RECORDED INFORMATION:
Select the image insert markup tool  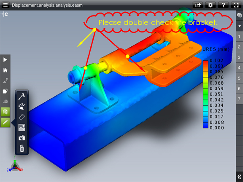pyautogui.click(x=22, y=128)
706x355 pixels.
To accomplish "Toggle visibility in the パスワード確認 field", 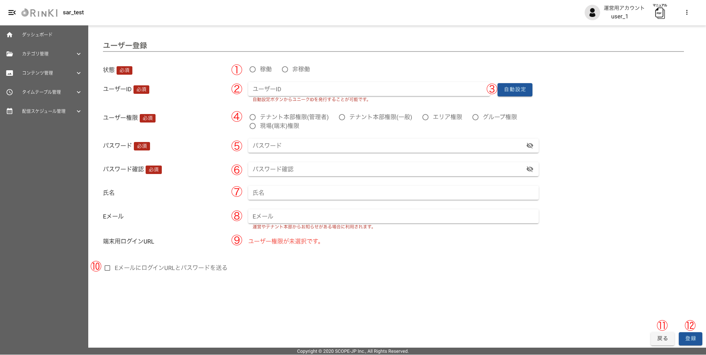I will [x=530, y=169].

--

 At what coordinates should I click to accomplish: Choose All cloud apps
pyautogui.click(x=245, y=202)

...

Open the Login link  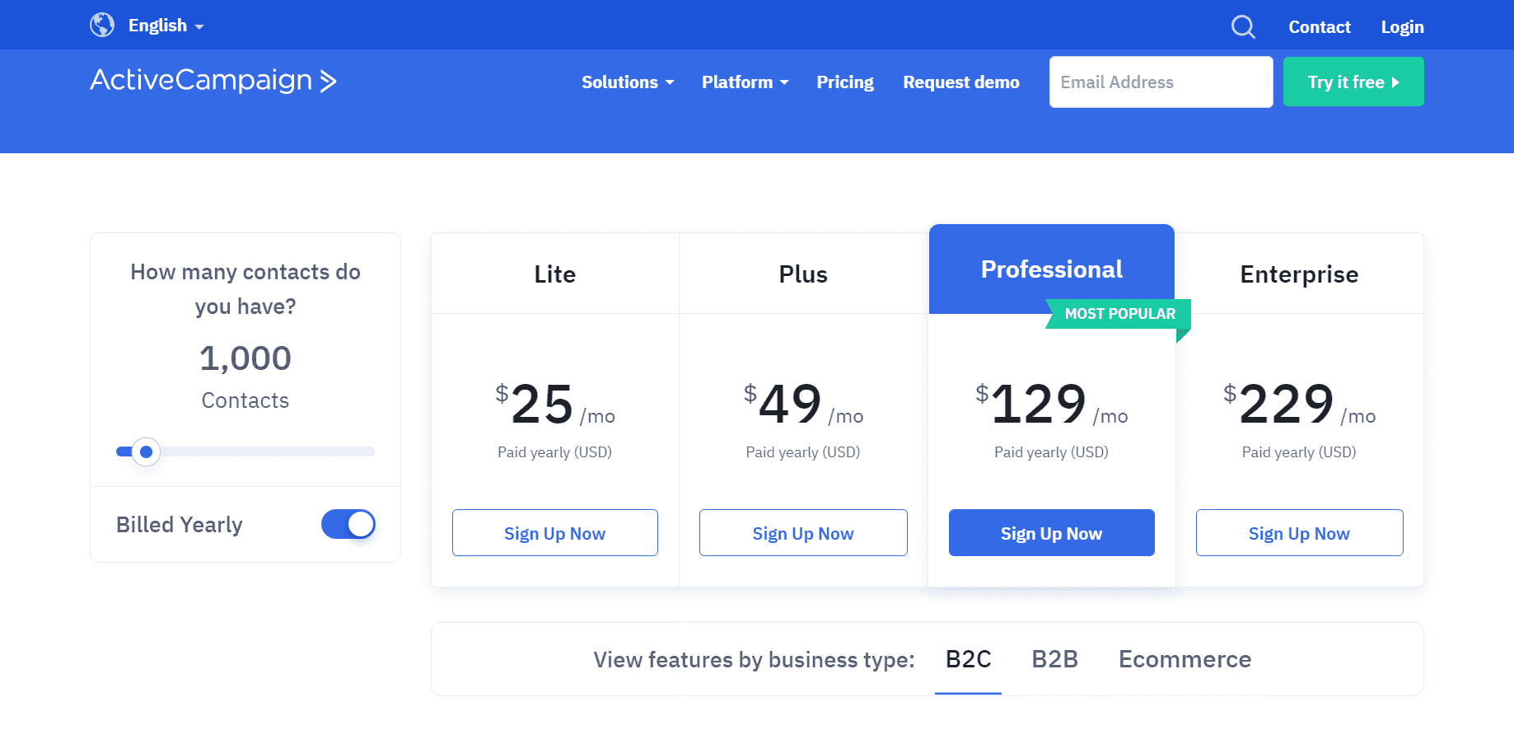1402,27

AIM OF THE TASK:
Quote the entries word for word, starting with the line containing "At what coordinates" and going on through the line containing "pyautogui.click(x=245, y=202)".

SOLUTION:
 At what coordinates should I click to accomplish: Choose All cloud apps
pyautogui.click(x=245, y=202)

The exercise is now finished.